---- SELECTED TEXT
I am saving JSON data as Block Blobs in Azure Blob Storage - Standard Tier. The file size is 14.5MB, it contains about 25,000 objects of OLHC data I access the blob from an Azure Function located in the same region. The code simply reads the blob for deserialization, but it takes 20-40 seconds. Is there something I missed?
public static async Task<Stream> GetBlob(string ConnectionString, string ContainerName, string Path)
{
BlobClient blobClient = new BlobClient(ConnectionString, ContainerName, Path);
MemoryStream ms = new MemoryStream();
try
{
await blobClient.DownloadToAsync(ms);
ms.Seek(0, SeekOrigin.Begin);
return ms;
} catch (Exception ex)
{
ms.Dispose();
throw;
}
}
And I request the blob in the function
log.LogInformation($"Begin Downloading Blob ");
using (Stream blob = await Core.Azure.Blob.GetBlob(blobString, "containerName", fileName))
{
log.LogInformation($"End Downloading Blob ");
log.LogInformation($"Begin Reading Blob ");
using (StreamReader reader = new StreamReader(blob))
{
string json = await reader.ReadToEndAsync();
log.LogInformation($"Begin Deserialize Blob ");
sticks = JsonConvert.DeserializeObject<List<MyModel>>(json);
log.LogInformation($"End Deserialize Blob ");
}
}
log.LogInformation($"{symbol} End Get Blob ");
Check Blob Exist Function
public static async Task<bool> CheckExists(string ConnectionString, string ContainerName, string Path)
{
BlobClient blobClient = new BlobClient(ConnectionString, ContainerName, Path);
return await blobClient.ExistsAsync();
}
This is the result of the timing is up to 47 Seconds
I switch to stream reader and JSON Reader and it drops to 10-30 seconds.. but still, that's a very long time
I have added the timing here
2021-01-09 23:53:26.656 Begin Downloading Blob
2021-01-09 23:53:30.163 End Downloading Blob
2021-01-09 23:53:30.163 Begin Reading Blob
2021-01-09 23:53:37.040 Begin Deserialize Blob
2021-01-09 23:53:49.737 End Deserialize Blob
Another Run
OHLCData.Json 14.44 MB (28,000 rows)
--------
---- EXTRACTED DATA
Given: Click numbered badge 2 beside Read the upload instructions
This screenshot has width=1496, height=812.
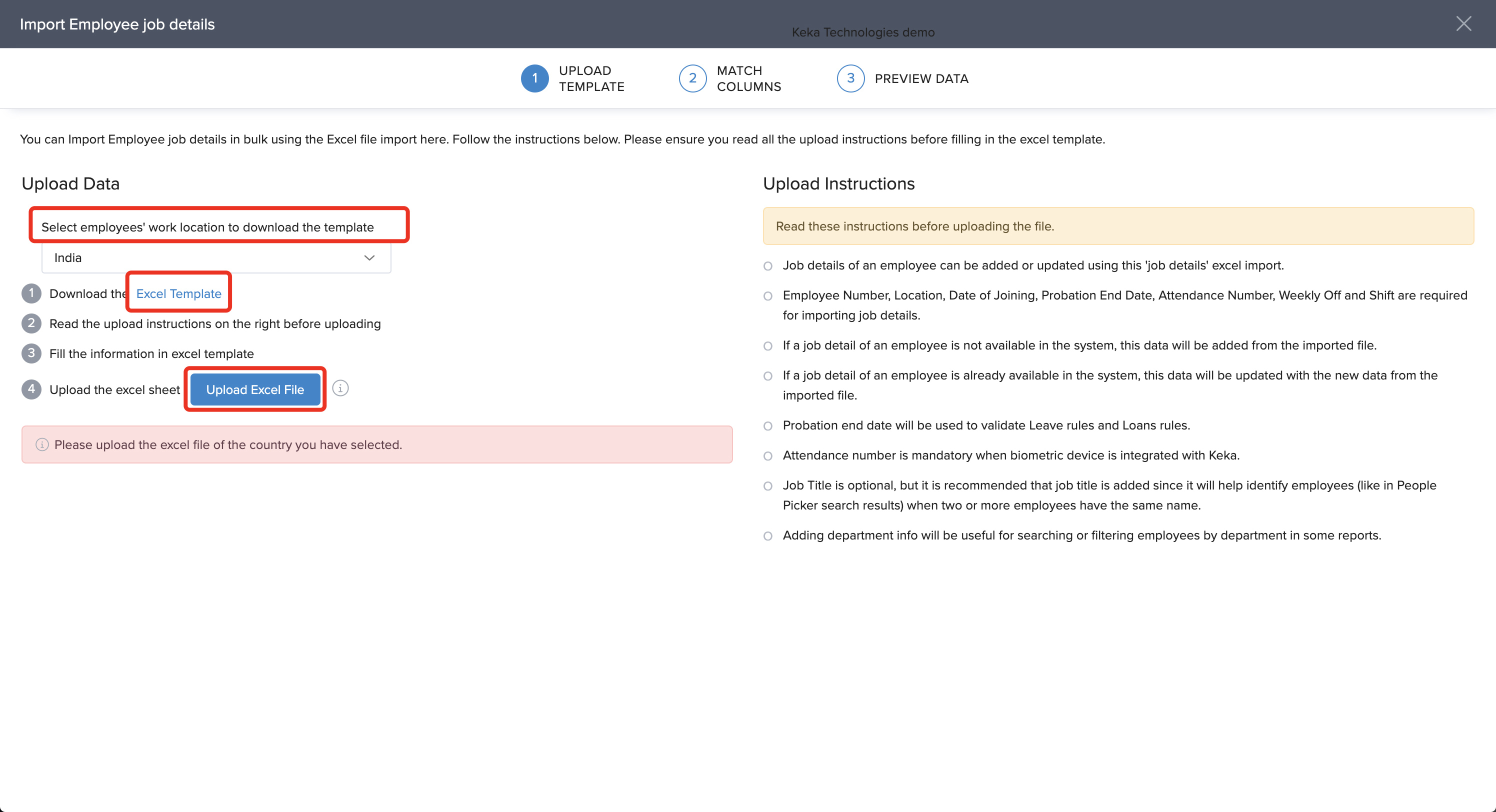Looking at the screenshot, I should click(32, 324).
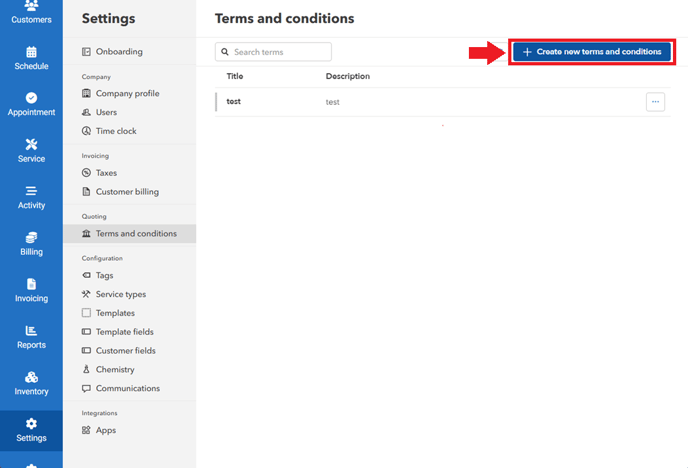This screenshot has width=688, height=468.
Task: Open the Billing section icon
Action: coord(31,238)
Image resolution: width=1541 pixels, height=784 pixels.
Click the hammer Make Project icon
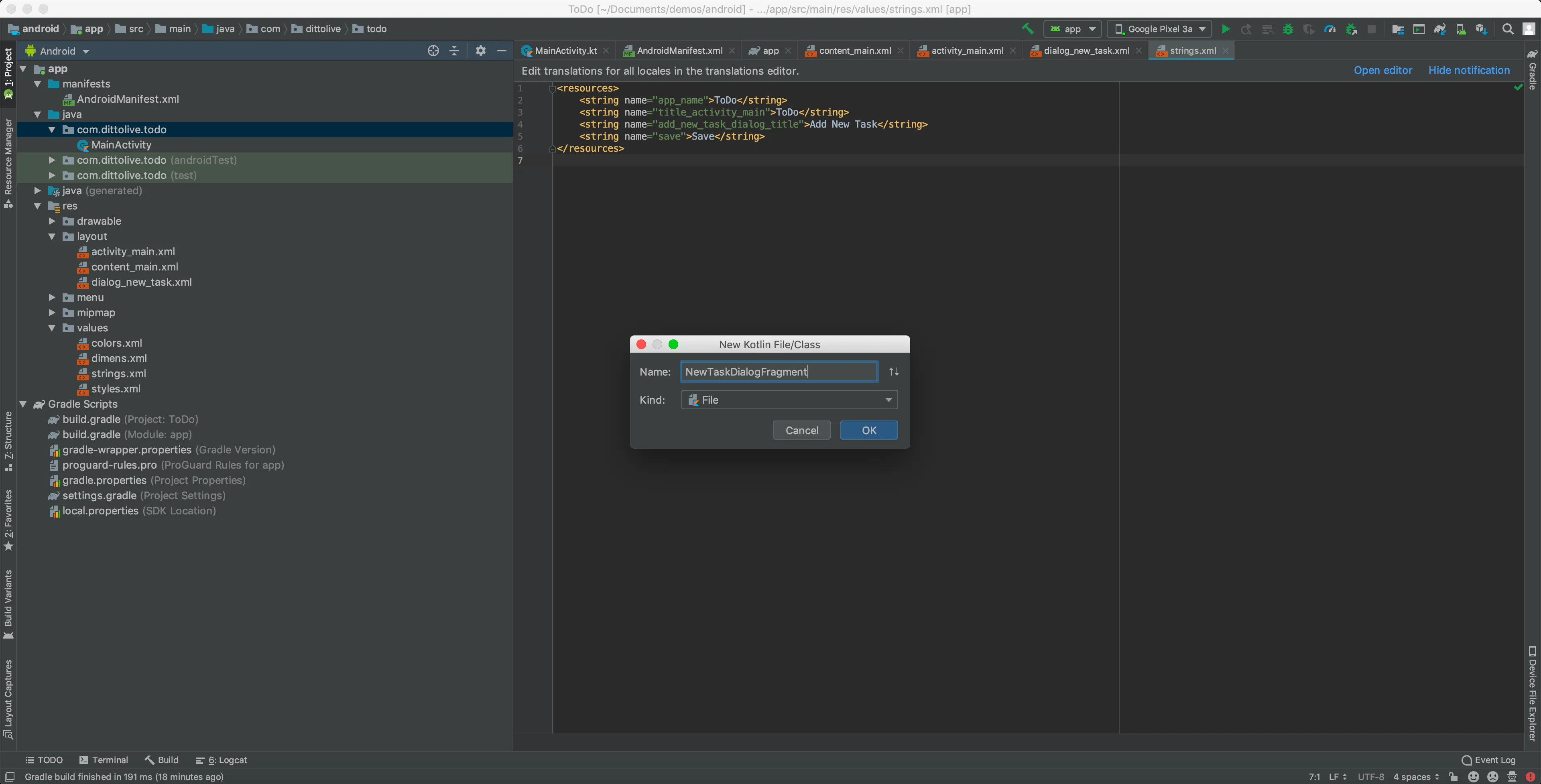1027,29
--------
## PROBLEMS
(1) Reproduce the Azure blob post word for word, starting with "I am saving" and going on through "catch (Exception ex)".
(2) Answer these questions from the Azure blob post:
(a) Which tier of Azure Blob Storage is the JSON data saved in?
(b) After switching to stream reader and JSON Reader, what range does the time drop to?
(c) What timestamp is logged for "Begin Deserialize Blob"?

## SOLUTIONS TO EACH TASK
(1)
I am saving JSON data as Block Blobs in Azure Blob Storage - Standard Tier. The file size is 14.5MB, it contains about 25,000 objects of OLHC data I access the blob from an Azure Function located in the same region. The code simply reads the blob for deserialization, but it takes 20-40 seconds. Is there something I missed?
public static async Task<Stream> GetBlob(string ConnectionString, string ContainerName, string Path)
{
BlobClient blobClient = new BlobClient(ConnectionString, ContainerName, Path);
MemoryStream ms = new MemoryStream();
try
{
await blobClient.DownloadToAsync(ms);
ms.Seek(0, SeekOrigin.Begin);
return ms;
} catch (Exception ex)

(2)
(a) Standard Tier
(b) 10-30 seconds
(c) 2021-01-09 23:53:37.040